The classic French name for this type of egg dish is oeufs en cocotte, and it is named after the dishes in which the eggs are cooked, which are called ramekins and look like mini soufflé dishes with enough space for baking one egg. The following recipe will give you the basic method for baking eggs in ramekins. There are several variations, too. Instead of a knob of butter, pour in a tablespoon of double cream, soured cream, crème fraîche or, for a lower-fat version, Greek yoghurt works superbly. In addition, you could sprinkle a dessertspoon of grated cheese on top of the cream.
Other ingredients that can be included under the egg are lightly cooked asparagus tips or cooked, chopped leeks.
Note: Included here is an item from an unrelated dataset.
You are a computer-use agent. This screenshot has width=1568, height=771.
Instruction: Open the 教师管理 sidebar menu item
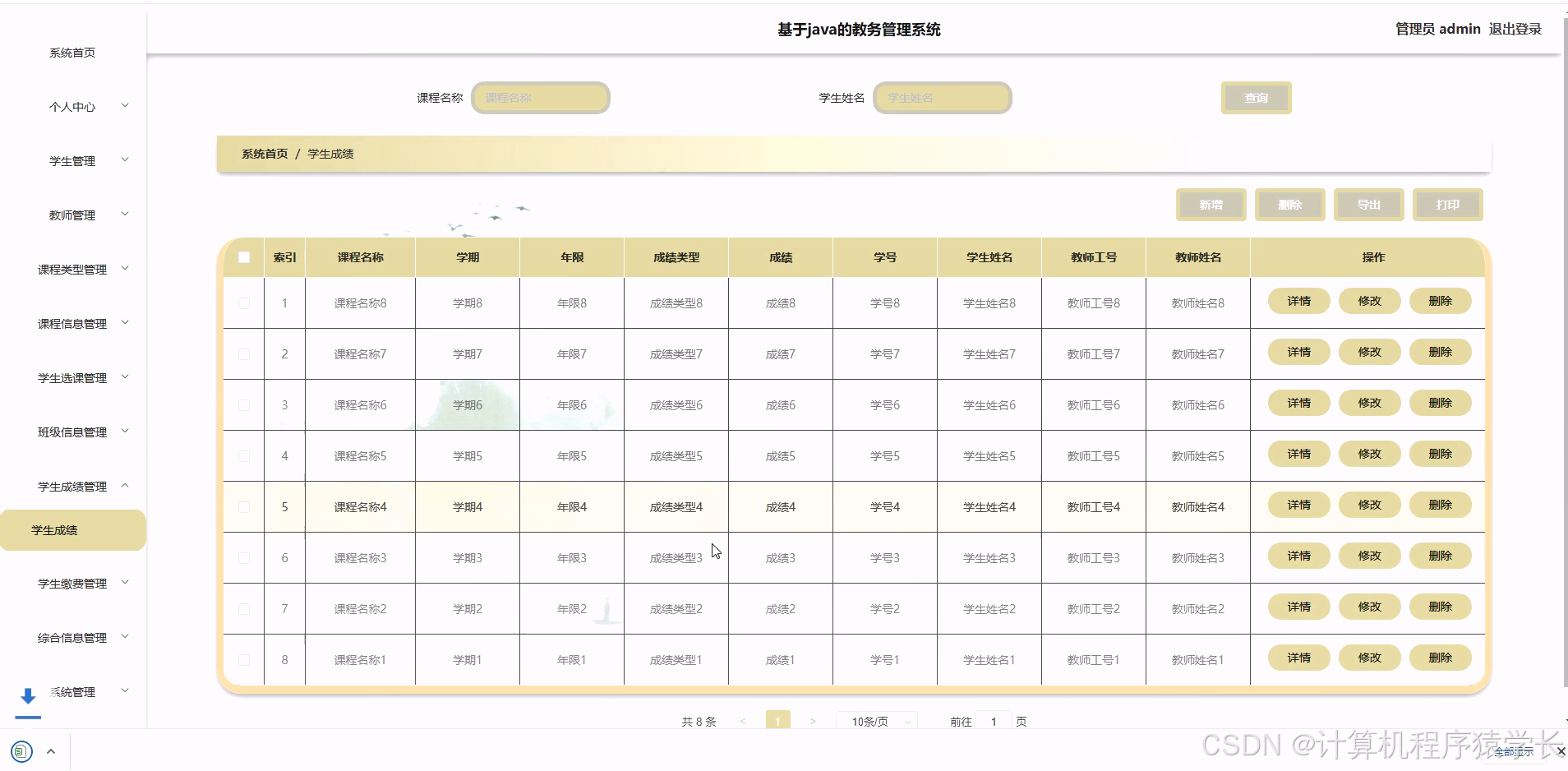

You could also use chopped smoked salmon or lightly cooked flakes of smoked haddock.
Serves 2 as a starter
This recipe is taken from How to Cook Book One and has also appeared in Sainsbury's Magazine (Jan 1998)
2 large, fresh eggs
about 1 oz (25 g) butter
salt and freshly milled black pepper
Pre-heat the oven to gas mark 4, 350°F (180°C).
You will also need two ramekins with a 3 inch (7.5 cm) diameter, 1½ inches (4 cm) deep, well buttered, and a baking tin measuring 11 x 8 inches (28 x 20 cm), 2 inches (5 cm) deep.
First boil some water. Break an egg into each ramekin, season, then put a knob of butter on top of each yolk.
Place the dishes in the baking tin, then pop it on the centre shelf of the oven and pour enough boiling water into the tin to come halfway up the sides of the dishes. Now let the eggs bake for 15 minutes if you like them soft and runny, or 18 minutes if you like them more set.
Either way, bear in mind that they go on cooking in the dishes as they leave the oven and reach the table.